*RECORDS TO PROCESS:*
[Start of Attachment]
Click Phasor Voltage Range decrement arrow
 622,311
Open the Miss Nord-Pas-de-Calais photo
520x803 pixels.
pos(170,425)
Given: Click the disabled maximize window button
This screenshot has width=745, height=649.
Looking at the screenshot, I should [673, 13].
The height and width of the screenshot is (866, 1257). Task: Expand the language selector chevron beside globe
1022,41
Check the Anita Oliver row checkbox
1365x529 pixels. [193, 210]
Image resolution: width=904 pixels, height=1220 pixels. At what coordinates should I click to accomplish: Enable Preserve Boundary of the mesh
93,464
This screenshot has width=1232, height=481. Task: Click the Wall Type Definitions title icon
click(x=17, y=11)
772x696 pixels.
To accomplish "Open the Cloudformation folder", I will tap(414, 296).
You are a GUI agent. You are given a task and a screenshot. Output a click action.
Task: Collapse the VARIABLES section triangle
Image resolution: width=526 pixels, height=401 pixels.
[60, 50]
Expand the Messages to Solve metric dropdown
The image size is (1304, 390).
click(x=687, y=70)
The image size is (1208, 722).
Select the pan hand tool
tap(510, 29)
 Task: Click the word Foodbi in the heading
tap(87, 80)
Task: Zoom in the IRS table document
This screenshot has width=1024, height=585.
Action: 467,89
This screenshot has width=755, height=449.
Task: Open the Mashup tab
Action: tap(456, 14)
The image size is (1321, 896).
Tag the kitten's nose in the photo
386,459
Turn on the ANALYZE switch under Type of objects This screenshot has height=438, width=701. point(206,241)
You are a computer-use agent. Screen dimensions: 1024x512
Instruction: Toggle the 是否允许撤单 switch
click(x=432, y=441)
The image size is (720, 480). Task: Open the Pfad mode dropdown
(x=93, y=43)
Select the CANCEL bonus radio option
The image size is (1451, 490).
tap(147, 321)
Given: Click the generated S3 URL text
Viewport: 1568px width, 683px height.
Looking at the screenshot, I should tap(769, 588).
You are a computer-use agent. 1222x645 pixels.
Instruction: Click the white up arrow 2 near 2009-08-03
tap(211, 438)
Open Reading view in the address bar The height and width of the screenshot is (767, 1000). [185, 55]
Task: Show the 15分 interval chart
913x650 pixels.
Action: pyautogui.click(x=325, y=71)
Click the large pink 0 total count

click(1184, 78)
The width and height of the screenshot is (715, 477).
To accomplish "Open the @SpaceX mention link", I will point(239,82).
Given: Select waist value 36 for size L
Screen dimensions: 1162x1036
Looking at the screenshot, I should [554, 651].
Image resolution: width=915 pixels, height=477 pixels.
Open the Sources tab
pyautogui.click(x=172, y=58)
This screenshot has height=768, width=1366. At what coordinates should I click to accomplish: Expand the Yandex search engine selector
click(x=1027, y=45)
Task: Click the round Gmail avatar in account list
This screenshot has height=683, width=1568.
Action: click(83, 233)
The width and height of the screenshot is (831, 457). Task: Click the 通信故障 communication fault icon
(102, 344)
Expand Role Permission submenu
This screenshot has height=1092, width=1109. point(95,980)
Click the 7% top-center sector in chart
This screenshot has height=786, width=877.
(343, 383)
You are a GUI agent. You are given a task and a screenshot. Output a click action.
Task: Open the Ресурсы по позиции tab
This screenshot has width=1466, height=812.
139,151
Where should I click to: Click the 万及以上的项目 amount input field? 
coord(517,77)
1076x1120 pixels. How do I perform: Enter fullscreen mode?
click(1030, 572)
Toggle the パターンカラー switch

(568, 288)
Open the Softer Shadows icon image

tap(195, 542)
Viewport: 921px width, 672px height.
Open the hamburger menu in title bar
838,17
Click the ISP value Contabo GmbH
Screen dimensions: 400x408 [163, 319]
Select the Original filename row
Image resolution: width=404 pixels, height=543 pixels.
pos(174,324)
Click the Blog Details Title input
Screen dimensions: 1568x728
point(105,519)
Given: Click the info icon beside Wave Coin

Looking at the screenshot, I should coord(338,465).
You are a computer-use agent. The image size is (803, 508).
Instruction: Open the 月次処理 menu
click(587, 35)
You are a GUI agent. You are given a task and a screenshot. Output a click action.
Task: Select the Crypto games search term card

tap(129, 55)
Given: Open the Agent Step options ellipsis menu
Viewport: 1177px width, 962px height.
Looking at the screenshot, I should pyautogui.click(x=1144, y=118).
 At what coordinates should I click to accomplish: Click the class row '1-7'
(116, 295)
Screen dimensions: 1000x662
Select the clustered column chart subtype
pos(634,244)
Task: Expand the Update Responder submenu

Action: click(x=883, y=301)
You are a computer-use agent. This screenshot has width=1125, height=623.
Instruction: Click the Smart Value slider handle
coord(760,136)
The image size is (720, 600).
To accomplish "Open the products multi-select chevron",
[End of Attachment]
*DIRECTIONS FOR THIS TASK:* Extract all of the data above without altering anything.

*TASK RESPONSE:*
Click Phasor Voltage Range decrement arrow
 622,311
Open the Miss Nord-Pas-de-Calais photo
520x803 pixels.
pos(170,425)
Given: Click the disabled maximize window button
This screenshot has width=745, height=649.
Looking at the screenshot, I should [673, 13].
The height and width of the screenshot is (866, 1257). Task: Expand the language selector chevron beside globe
1022,41
Check the Anita Oliver row checkbox
1365x529 pixels. [193, 210]
Image resolution: width=904 pixels, height=1220 pixels. At what coordinates should I click to accomplish: Enable Preserve Boundary of the mesh
93,464
This screenshot has width=1232, height=481. Task: Click the Wall Type Definitions title icon
click(x=17, y=11)
772x696 pixels.
To accomplish "Open the Cloudformation folder", I will tap(414, 296).
You are a GUI agent. You are given a task and a screenshot. Output a click action.
Task: Collapse the VARIABLES section triangle
Image resolution: width=526 pixels, height=401 pixels.
[60, 50]
Expand the Messages to Solve metric dropdown
The image size is (1304, 390).
click(x=687, y=70)
The image size is (1208, 722).
Select the pan hand tool
tap(510, 29)
 Task: Click the word Foodbi in the heading
tap(87, 80)
Task: Zoom in the IRS table document
This screenshot has width=1024, height=585.
Action: 467,89
This screenshot has width=755, height=449.
Task: Open the Mashup tab
Action: tap(456, 14)
The image size is (1321, 896).
Tag the kitten's nose in the photo
386,459
Turn on the ANALYZE switch under Type of objects This screenshot has height=438, width=701. point(206,241)
You are a computer-use agent. Screen dimensions: 1024x512
Instruction: Toggle the 是否允许撤单 switch
click(x=432, y=441)
The image size is (720, 480). Task: Open the Pfad mode dropdown
(x=93, y=43)
Select the CANCEL bonus radio option
The image size is (1451, 490).
tap(147, 321)
Given: Click the generated S3 URL text
Viewport: 1568px width, 683px height.
Looking at the screenshot, I should tap(769, 588).
You are a computer-use agent. 1222x645 pixels.
Instruction: Click the white up arrow 2 near 2009-08-03
tap(211, 438)
Open Reading view in the address bar The height and width of the screenshot is (767, 1000). [185, 55]
Task: Show the 15分 interval chart
913x650 pixels.
Action: pyautogui.click(x=325, y=71)
Click the large pink 0 total count

click(1184, 78)
The width and height of the screenshot is (715, 477).
To accomplish "Open the @SpaceX mention link", I will point(239,82).
Given: Select waist value 36 for size L
Screen dimensions: 1162x1036
Looking at the screenshot, I should [554, 651].
Image resolution: width=915 pixels, height=477 pixels.
Open the Sources tab
pyautogui.click(x=172, y=58)
This screenshot has height=768, width=1366. At what coordinates should I click to accomplish: Expand the Yandex search engine selector
click(x=1027, y=45)
Task: Click the round Gmail avatar in account list
This screenshot has height=683, width=1568.
Action: click(83, 233)
The width and height of the screenshot is (831, 457). Task: Click the 通信故障 communication fault icon
(102, 344)
Expand Role Permission submenu
This screenshot has height=1092, width=1109. point(95,980)
Click the 7% top-center sector in chart
This screenshot has height=786, width=877.
(343, 383)
You are a GUI agent. You are given a task and a screenshot. Output a click action.
Task: Open the Ресурсы по позиции tab
This screenshot has width=1466, height=812.
139,151
Where should I click to: Click the 万及以上的项目 amount input field? 
coord(517,77)
1076x1120 pixels. How do I perform: Enter fullscreen mode?
click(1030, 572)
Toggle the パターンカラー switch

(568, 288)
Open the Softer Shadows icon image

tap(195, 542)
Viewport: 921px width, 672px height.
Open the hamburger menu in title bar
838,17
Click the ISP value Contabo GmbH
Screen dimensions: 400x408 [163, 319]
Select the Original filename row
Image resolution: width=404 pixels, height=543 pixels.
pos(174,324)
Click the Blog Details Title input
Screen dimensions: 1568x728
point(105,519)
Given: Click the info icon beside Wave Coin

Looking at the screenshot, I should coord(338,465).
You are a computer-use agent. The image size is (803, 508).
Instruction: Open the 月次処理 menu
click(587, 35)
You are a GUI agent. You are given a task and a screenshot. Output a click action.
Task: Select the Crypto games search term card

tap(129, 55)
Given: Open the Agent Step options ellipsis menu
Viewport: 1177px width, 962px height.
Looking at the screenshot, I should pyautogui.click(x=1144, y=118).
 At what coordinates should I click to accomplish: Click the class row '1-7'
(116, 295)
Screen dimensions: 1000x662
Select the clustered column chart subtype
pos(634,244)
Task: Expand the Update Responder submenu

Action: click(x=883, y=301)
You are a computer-use agent. This screenshot has width=1125, height=623.
Instruction: Click the Smart Value slider handle
coord(760,136)
The image size is (720, 600).
To accomplish "Open the products multi-select chevron",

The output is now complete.